*DIRECTIONS*
Could you transcribe every record below exactly as written, leaving out any pictures?

Segment Open

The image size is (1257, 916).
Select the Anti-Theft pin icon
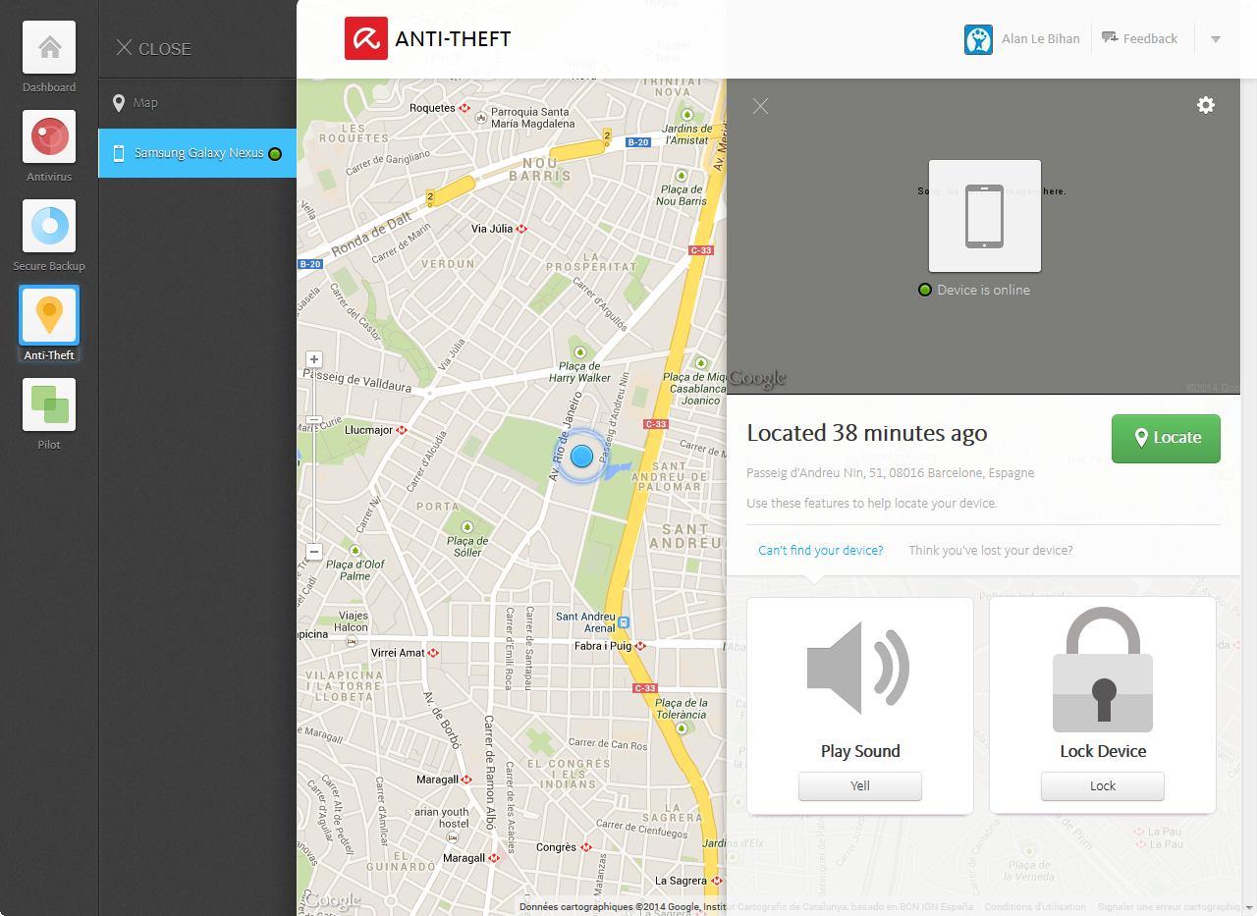pos(49,315)
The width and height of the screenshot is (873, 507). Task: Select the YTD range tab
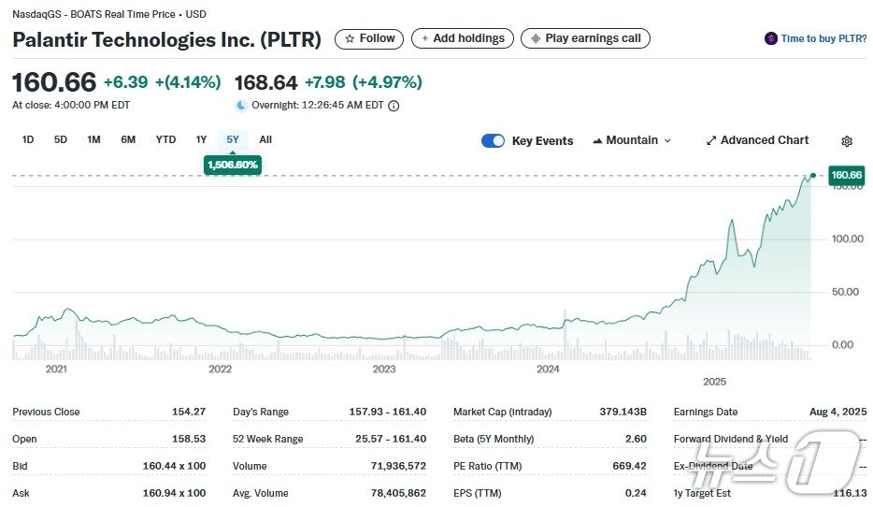165,139
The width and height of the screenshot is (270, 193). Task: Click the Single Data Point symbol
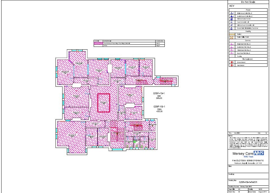click(x=231, y=44)
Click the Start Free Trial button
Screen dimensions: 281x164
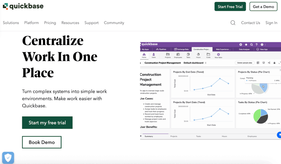coord(230,7)
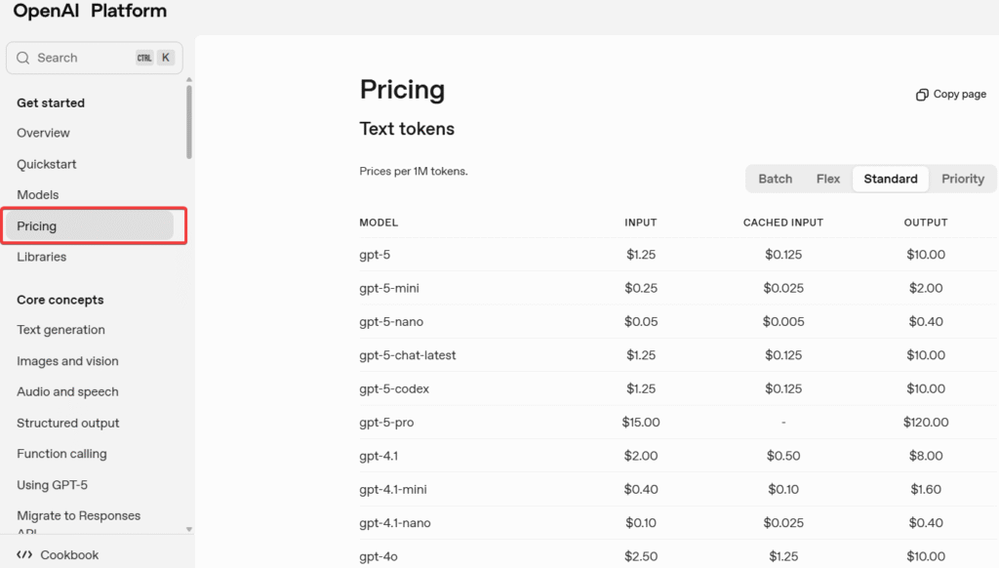This screenshot has width=999, height=568.
Task: Click the OpenAI Platform logo
Action: (x=90, y=12)
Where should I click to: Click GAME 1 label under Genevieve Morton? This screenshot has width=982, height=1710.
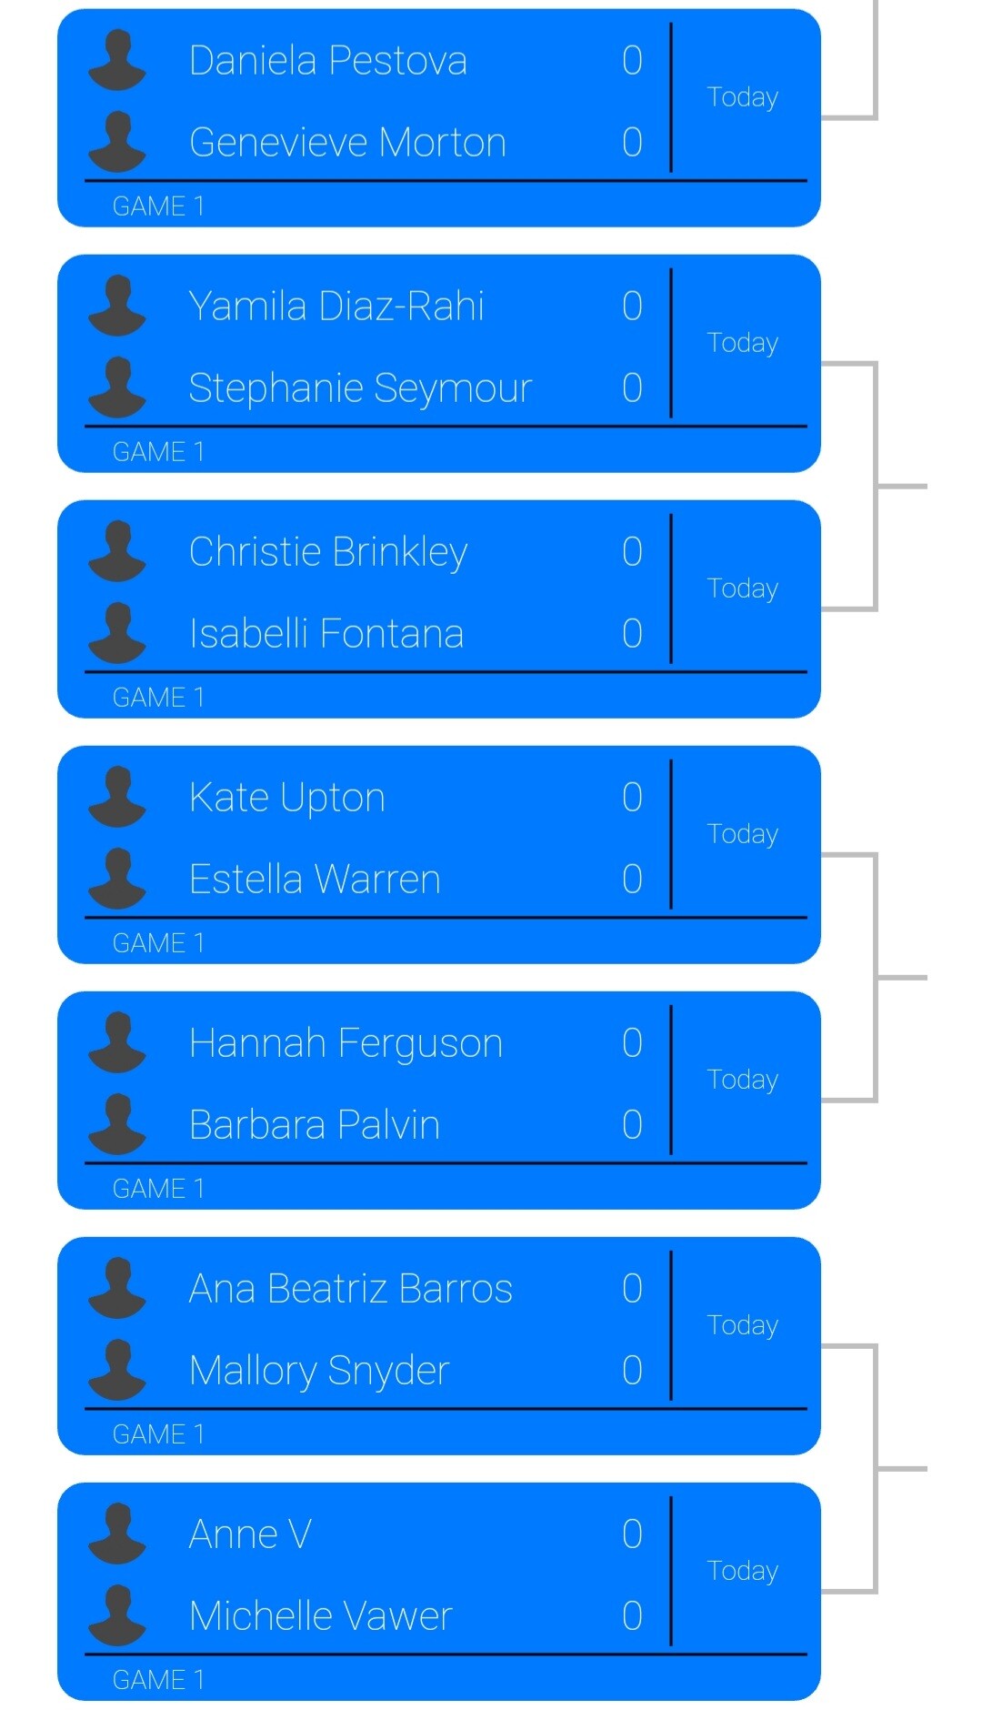(x=158, y=206)
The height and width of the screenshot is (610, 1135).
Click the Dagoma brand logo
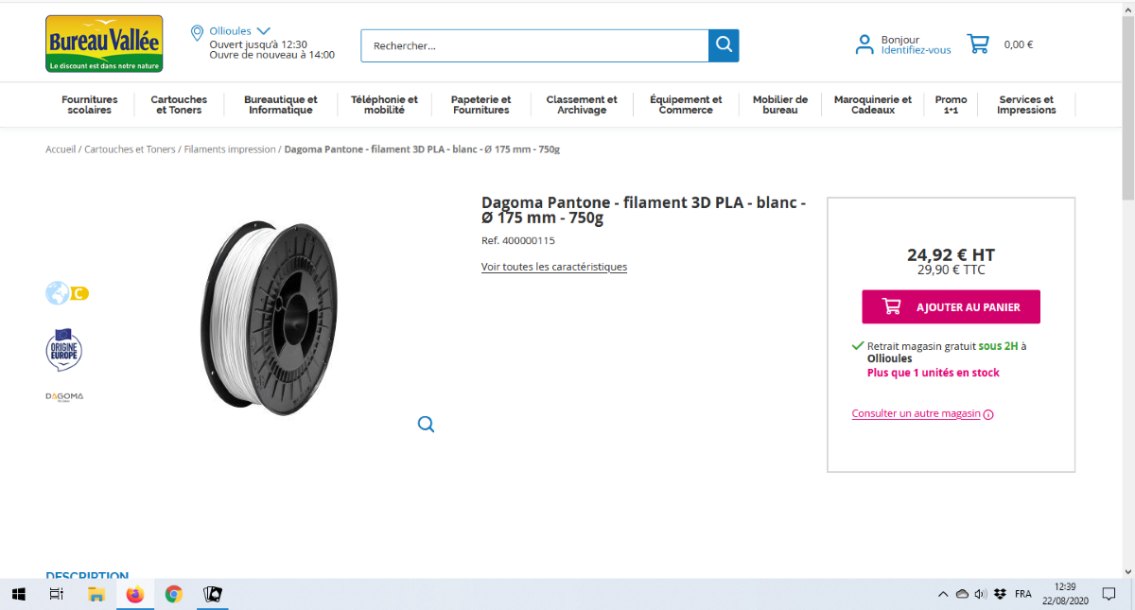pyautogui.click(x=64, y=396)
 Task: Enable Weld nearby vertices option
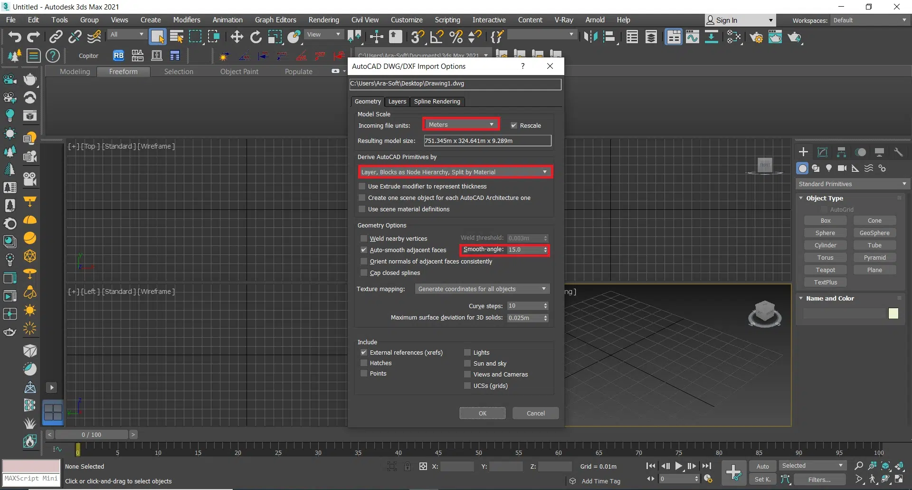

Segment Closed

*TASK SOLUTION*
The image size is (1257, 916).
Select the Anti-Theft pin icon
pos(49,315)
The width and height of the screenshot is (873, 507). Task: Select the YTD range tab
165,139
The width and height of the screenshot is (270, 193). Task: Click the Single Data Point symbol
click(x=231, y=44)
Click the Start Free Trial button
Screen dimensions: 281x164
coord(230,7)
This screenshot has width=999, height=568.
Task: Click the OpenAI Platform logo
Action: (x=90, y=12)
Where should I click to: Click GAME 1 label under Genevieve Morton? This screenshot has width=982, height=1710.
(x=158, y=206)
The height and width of the screenshot is (610, 1135).
Click the Dagoma brand logo
pyautogui.click(x=64, y=396)
 Task: Enable Weld nearby vertices option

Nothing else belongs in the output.